Rather than protest nightclub segregation in the early ’60s, for instance, Cosby simply didn’t perform in the nonintegrated ones.
“A club would call and say, ‘We’d like to have Bill Cosby play.’ My agent would say, ‘Are you integrated?’ ‘No, we’re not.’ ‘OK, goodbye.’ What’s the reason for yelling at people?”
He used his growing star power in the ’60s — when he co-starred in the hit TV series “I Spy” — and later years to quietly help change the face of Hollywood, including the introduction of black stuntmen.
From ’69 to ’71 Cosby starred as Chet Kincaid in “The Bill Cosby Show,” not to be confused with “The Cosby Show” (1984-92), in which he played Dr. Heathcliff ‘Cliff’ Huxtable.
“What happened during the Chet Kincaid show — the union was all white on the lot except for the black people who were light in color, because the unions thought they were either Filipinos or Indians,” Cosby says.
He asked his producer about the situation.
“It turns out they had a law that said that they didn’t mind black people in the union, it’s just that if (producers) wanted to do this then they had to pay the black interns and the regular white guy who was in the union — they both had to have regular salaries,” Cosby said. “I assumed since no blacks were in the unions, then every union had the same rule — whether it was painters or somebody polishing doorknobs or doing hair or makeup or wardrobe.”
Hiring blacks for entry-level jobs in order to get them into the union essentially doubled the cost of production.
Where others balked, Cosby didn’t.
“These apprentices would serve behind the union members, learn their trade and take a test and then be admitted into the union. I put all those people in line to join the unions — I even put in a still photographer to get a license and be in the union.”
Cosby wasn’t angry during any of this.
“I would have been angry had they set up some kind of trickery,” he says.
He didn’t even get angry when he ultimately fired a hairstylist — an older black woman — from “The Bill Cosby Show.”
“Everybody loved her,” Cosby says. “She worked behind a white woman who was doing hair on the show.”
The black worker refused to take the test to join the union and after more than a year Cosby told her she needed to take the test.
“I told her I had to put some more people in the union and she was the only one who had not taken the test,” Cosby says. “She sat down and in great sorrow she said that she was scared because she would lose her friends, the white ones.
“I began to feel that I was talking to some child who was under peer pressure at school or something. I said to her, ‘You’re going to have to go. You have friends and you can work any place, but I’ve got to put people into the union.’ Then they brought a black woman to me who did the internship in 16 weeks, passed the test and bam, she was in. She wasn’t worried about making friends with anyone.”

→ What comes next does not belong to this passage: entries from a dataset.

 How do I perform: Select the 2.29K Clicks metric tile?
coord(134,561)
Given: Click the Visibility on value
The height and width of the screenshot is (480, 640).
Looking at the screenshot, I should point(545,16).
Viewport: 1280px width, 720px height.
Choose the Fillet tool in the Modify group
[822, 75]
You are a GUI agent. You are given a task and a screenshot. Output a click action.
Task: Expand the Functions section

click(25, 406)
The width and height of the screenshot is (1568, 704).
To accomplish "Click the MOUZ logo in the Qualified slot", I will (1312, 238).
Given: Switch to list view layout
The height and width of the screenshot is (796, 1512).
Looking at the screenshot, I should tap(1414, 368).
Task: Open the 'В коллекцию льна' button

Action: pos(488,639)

Even today, he is slow to anger.
“What is there to really be angry about at this point?” he says. “I just know I’m in a position (where) I don’t have to put up with any foolishness. If you go behind my back and do foolish things then I’m going to get angry. If your racism puts you in a position to where you’re obsessed and want to do damage to my show, then I’m going to get angry.”